* Objective: Pull out each line of the data below that contains the word "Delete". Treat uppercase and lowercase as different.

----- Records provided -----

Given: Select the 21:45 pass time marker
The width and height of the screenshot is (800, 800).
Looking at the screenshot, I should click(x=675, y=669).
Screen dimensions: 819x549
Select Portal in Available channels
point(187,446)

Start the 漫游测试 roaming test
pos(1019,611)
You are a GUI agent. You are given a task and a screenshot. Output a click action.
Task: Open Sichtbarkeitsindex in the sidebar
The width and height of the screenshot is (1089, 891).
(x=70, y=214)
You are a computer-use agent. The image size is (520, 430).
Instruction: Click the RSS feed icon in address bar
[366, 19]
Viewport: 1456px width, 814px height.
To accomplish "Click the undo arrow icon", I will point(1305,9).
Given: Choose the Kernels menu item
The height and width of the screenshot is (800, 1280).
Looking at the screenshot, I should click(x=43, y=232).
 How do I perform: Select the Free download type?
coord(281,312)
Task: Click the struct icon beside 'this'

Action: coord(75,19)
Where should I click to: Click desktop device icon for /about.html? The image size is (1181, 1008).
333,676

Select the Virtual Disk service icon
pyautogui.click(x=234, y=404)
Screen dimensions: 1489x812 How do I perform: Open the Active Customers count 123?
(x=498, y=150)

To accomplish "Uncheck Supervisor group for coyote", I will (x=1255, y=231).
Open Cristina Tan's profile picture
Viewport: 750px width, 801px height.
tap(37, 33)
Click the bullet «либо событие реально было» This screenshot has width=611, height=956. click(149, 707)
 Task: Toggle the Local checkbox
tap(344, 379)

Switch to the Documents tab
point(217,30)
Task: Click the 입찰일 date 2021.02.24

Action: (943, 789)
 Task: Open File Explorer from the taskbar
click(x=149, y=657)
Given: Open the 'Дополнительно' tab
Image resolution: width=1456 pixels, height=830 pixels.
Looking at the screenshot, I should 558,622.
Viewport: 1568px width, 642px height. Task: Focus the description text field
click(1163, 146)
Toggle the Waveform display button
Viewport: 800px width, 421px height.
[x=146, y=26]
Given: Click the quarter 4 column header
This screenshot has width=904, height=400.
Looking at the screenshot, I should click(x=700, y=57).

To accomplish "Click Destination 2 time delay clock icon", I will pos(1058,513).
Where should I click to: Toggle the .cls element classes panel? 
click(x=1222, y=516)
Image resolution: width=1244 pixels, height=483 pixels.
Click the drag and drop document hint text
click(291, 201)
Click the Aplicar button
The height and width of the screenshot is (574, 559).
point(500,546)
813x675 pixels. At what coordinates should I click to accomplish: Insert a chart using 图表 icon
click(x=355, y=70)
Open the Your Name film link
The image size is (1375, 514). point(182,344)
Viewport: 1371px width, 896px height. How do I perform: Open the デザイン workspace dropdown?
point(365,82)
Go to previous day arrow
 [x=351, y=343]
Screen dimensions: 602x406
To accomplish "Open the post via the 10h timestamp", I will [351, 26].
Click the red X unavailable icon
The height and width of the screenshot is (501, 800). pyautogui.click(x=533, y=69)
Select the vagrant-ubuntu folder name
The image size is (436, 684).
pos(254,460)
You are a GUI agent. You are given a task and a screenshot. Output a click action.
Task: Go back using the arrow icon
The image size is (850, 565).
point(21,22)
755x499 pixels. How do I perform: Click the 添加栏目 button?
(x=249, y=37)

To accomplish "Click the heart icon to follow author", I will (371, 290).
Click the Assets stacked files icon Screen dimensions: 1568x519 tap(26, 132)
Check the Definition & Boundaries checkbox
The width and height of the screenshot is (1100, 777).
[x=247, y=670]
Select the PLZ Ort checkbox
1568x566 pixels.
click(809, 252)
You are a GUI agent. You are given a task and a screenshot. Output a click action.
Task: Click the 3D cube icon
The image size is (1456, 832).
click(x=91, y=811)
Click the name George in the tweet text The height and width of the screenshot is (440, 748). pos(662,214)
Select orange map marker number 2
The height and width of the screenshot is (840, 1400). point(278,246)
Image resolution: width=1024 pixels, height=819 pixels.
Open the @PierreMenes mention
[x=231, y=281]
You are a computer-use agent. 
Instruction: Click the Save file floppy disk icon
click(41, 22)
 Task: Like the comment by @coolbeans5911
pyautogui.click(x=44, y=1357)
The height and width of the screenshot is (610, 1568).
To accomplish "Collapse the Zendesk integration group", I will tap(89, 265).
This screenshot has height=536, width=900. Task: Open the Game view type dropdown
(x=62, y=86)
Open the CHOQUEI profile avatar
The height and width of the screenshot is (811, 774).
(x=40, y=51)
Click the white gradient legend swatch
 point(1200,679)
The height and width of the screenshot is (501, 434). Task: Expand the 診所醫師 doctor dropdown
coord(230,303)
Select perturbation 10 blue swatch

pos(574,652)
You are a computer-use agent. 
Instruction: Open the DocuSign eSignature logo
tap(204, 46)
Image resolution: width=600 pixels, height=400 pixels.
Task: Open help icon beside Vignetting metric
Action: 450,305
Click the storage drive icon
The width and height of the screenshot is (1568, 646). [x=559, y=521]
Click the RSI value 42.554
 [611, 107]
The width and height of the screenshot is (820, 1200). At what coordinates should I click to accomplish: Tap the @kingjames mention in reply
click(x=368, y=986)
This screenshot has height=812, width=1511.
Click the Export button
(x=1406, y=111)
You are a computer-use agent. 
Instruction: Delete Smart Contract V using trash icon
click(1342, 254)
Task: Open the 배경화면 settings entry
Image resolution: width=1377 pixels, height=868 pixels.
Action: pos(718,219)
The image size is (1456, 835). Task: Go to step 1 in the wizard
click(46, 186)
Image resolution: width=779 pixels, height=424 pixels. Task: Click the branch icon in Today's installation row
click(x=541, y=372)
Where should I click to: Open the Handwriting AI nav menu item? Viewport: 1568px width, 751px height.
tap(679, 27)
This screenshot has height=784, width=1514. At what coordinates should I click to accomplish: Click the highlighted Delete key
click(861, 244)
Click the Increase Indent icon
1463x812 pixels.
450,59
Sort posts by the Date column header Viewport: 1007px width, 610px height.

-----

* Exercise result:
Instruction: Delete Smart Contract V using trash icon
This screenshot has height=784, width=1514. At what coordinates should I click to accomplish: Click the highlighted Delete key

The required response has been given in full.